Federal cases, including civil and criminal, are handled by federal district courts. There are 94 district courts, with at least one in each state, as well as a district court for the District of Columbia, Guam, the Northern Mariana Islands, Puerto Rico, and the Virgin Islands. The number of judgeships appointed to each district is laid out in Title 28, Section 133 of the U.S. Code, which is a compilation of the permanent laws of the United States.
The 94 districts are divided into 12 regional circuits. Each of these circuits has a U.S. court of appeals, also called a circuit court. U.S. courts of appeals were created by the Evarts Act of 1891 (28 U.S.C.A. § 43); the central location of each court is determined by statute (28 U.S.C.A. § 41 ). Each federal appellate court has jurisdiction over a certain geographic area, and may hear appeals only from federal district courts within that jurisdiction. The Court of Appeals for the Federal Circuit, however, has nationwide jurisdiction to handle certain kinds of cases, including patent cases and those that involve trade with other countries.
The Supreme Court is the nation's highest appellate court. It is sometimes called the "court of last resort" because once the Court reviews a case, and renders a final judgment, further appeals cannot be made. The nine justices who sit on the Supreme Court review cases that begin at either the federal or state level. These cases usually focus on important issues involving the U.S. Constitution and federal law. The Supreme Court receives its authority from Article III, Section 1, of the U.S. Constitution, which states that "[t]he judicial Power of the United States, shall be vested in one supreme Court, and in such inferior Courts as the Congress may from time to time ordain and establish."
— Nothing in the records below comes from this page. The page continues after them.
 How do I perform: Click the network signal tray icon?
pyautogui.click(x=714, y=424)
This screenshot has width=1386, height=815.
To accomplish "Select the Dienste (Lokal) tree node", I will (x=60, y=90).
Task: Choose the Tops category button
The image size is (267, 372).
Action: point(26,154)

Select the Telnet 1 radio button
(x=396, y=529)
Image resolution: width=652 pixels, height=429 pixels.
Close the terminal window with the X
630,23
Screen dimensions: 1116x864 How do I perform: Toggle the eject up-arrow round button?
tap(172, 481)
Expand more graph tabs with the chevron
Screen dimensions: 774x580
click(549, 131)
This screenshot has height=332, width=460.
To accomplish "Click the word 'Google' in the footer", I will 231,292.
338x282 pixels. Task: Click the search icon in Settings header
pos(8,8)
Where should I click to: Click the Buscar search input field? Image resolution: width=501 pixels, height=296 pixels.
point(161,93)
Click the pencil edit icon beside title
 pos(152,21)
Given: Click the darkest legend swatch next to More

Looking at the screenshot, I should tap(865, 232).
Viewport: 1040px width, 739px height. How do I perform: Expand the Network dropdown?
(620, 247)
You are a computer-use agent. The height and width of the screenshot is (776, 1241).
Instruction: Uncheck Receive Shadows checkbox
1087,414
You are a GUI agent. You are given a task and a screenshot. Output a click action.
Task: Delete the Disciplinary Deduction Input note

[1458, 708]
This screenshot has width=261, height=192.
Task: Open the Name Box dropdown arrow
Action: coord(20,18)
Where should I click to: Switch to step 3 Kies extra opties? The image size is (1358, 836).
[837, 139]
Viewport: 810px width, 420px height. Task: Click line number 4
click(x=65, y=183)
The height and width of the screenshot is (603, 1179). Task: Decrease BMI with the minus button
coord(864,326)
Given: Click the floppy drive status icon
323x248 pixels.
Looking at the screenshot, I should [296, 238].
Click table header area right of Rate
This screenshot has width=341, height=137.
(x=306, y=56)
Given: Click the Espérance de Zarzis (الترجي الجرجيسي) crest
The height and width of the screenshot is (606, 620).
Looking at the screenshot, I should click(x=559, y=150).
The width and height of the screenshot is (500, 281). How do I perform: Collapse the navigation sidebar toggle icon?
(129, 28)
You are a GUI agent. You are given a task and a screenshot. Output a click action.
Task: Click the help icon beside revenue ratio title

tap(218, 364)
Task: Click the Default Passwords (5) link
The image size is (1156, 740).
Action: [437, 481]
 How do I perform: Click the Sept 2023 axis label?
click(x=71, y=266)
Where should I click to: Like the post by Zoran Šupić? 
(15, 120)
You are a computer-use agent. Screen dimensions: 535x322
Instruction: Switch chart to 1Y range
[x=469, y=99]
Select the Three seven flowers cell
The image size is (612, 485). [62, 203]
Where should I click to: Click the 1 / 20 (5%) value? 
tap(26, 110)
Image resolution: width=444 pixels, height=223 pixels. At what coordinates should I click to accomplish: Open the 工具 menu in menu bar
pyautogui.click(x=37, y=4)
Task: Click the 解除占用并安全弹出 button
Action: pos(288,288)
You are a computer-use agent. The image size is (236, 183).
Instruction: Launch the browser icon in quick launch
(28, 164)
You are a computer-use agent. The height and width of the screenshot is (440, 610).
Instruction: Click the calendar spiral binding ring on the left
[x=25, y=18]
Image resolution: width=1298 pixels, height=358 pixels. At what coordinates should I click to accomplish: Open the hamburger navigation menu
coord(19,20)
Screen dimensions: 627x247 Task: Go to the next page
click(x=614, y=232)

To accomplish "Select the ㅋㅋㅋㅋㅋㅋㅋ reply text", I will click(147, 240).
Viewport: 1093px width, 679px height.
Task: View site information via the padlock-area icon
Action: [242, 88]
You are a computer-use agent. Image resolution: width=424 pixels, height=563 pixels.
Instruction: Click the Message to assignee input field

Special Courts Not all lawsuits begin in an ordinary court. Both the state and federal governments have established SPECIAL COURTS that are expressly designated to hear specific types of cases. For example, at the federal level, the U.S. Court of International Trade handles cases involving foreign business dealings, and the U.S. TAX COURT handles disputes between taxpayers and the INTERNAL REVENUE SERVICE (IRS). Examples at the state level include special courts that hear cases involving juveniles (i.e., juvenile court) or cases involving domestic issues (i.e., family courts). Specialized courts have also been created to hear appeals. For example, the Court of Military Appeals was established in 1950 to review COURT-MARTIAL decisions.
Alternative Dispute Resolution and Administrative Agencies In certain areas of law, litigants are prohibited from beginning a lawsuit in an ordinary trial court unless they first exhaust other methods of dispute resolution through an administrative body. Since the mid-1930s, state and federal governments have created elaborate administrative systems to dispose of certain legal claims before a lawsuit may ever be filed. For example, at the federal level, administrative agencies have been created to oversee a number of disputes involving LABOR LAW, ENVIRONMENTAL LAW, ANTITRUST LAW, employment discrimination, SECURITIES transactions, and national transportation.
Administrative agencies are created by statute, and legislatures may prescribe the qualifications for administrative officials, including ADMINISTRATIVE LAW judges, who are appointed by the executive branch; courts of law; and heads of government departments. These agencies are charged with the responsibility of establishing, developing, evaluating, and applying policy over a given area of law. The body of rules, principles, and regulations promulgated by such agencies and their officials is known as administrative law.
Laws created by state and federal administrative bodies, including adjudicative bodies, are considered no less authoritative than laws enacted by legislatures, decreed by the executive branch, or issued by the judiciary. However, litigants who first exhaust their administrative remedies through the appropriate agency and are dissatisfied with a decision rendered by an administrative law judge, may appeal the decision to an ordinary court of law.
State and federal governments have passed formal rules that set forth the procedures that administrative bodies must follow. The rules governing federal administrative adjudication are provided in the Administrative Procedure Act (5 U.S.C.A. § 551 et seq. ).